*** Recorded data ***
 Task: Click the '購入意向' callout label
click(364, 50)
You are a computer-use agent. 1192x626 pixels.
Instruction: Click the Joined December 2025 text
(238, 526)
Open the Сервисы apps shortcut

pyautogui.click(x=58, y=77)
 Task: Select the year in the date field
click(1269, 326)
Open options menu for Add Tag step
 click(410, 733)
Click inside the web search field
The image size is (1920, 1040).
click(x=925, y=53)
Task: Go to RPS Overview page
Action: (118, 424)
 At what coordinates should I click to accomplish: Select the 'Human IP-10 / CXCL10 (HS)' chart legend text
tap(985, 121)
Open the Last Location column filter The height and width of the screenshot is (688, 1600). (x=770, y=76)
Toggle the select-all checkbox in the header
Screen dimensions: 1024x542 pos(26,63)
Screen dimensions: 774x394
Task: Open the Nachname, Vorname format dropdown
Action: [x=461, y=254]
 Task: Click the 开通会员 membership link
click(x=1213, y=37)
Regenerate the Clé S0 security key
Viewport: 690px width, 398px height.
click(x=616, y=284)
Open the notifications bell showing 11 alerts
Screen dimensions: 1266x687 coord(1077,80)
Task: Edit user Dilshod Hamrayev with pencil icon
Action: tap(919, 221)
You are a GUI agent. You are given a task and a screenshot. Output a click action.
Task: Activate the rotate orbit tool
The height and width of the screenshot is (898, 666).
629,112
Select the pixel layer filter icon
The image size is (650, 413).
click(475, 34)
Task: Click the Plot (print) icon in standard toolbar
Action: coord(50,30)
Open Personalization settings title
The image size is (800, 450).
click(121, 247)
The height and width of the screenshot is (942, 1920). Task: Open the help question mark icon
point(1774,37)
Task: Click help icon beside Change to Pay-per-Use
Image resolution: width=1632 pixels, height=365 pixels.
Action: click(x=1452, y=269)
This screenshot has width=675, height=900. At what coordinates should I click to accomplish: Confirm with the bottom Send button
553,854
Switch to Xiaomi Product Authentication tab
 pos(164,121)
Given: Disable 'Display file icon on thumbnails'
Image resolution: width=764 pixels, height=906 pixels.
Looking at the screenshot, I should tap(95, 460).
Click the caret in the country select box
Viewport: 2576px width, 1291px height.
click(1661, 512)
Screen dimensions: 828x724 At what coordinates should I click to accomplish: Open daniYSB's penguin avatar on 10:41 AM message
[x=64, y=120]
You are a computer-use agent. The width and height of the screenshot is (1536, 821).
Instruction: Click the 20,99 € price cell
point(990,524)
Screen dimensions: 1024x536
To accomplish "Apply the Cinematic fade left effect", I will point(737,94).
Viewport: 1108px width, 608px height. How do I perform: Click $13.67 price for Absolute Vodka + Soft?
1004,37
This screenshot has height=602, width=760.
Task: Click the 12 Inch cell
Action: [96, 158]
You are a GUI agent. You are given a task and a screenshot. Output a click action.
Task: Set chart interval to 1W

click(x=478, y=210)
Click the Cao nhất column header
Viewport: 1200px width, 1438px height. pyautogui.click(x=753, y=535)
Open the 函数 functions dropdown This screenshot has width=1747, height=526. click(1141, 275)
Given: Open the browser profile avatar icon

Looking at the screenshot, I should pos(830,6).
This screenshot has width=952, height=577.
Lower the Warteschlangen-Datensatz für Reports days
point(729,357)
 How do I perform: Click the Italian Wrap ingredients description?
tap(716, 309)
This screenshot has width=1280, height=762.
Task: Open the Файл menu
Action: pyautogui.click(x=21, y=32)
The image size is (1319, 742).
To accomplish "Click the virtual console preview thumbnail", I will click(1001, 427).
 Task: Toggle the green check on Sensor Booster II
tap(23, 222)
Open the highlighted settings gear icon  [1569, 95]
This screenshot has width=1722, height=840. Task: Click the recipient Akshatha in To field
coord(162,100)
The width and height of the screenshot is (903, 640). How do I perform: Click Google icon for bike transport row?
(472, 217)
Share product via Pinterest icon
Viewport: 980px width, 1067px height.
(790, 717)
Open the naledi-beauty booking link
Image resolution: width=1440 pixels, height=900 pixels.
***
• [Try it] If a line comes after the one that contains "Open the Last", leave it out; return every line of the entries up to that point exactly, starting with the first, with that line included.

• [Finished task]
 Task: Click the '購入意向' callout label
click(364, 50)
You are a computer-use agent. 1192x626 pixels.
Instruction: Click the Joined December 2025 text
(238, 526)
Open the Сервисы apps shortcut

pyautogui.click(x=58, y=77)
 Task: Select the year in the date field
click(1269, 326)
Open options menu for Add Tag step
 click(410, 733)
Click inside the web search field
The image size is (1920, 1040).
click(x=925, y=53)
Task: Go to RPS Overview page
Action: (118, 424)
 At what coordinates should I click to accomplish: Select the 'Human IP-10 / CXCL10 (HS)' chart legend text
tap(985, 121)
Open the Last Location column filter The height and width of the screenshot is (688, 1600). (x=770, y=76)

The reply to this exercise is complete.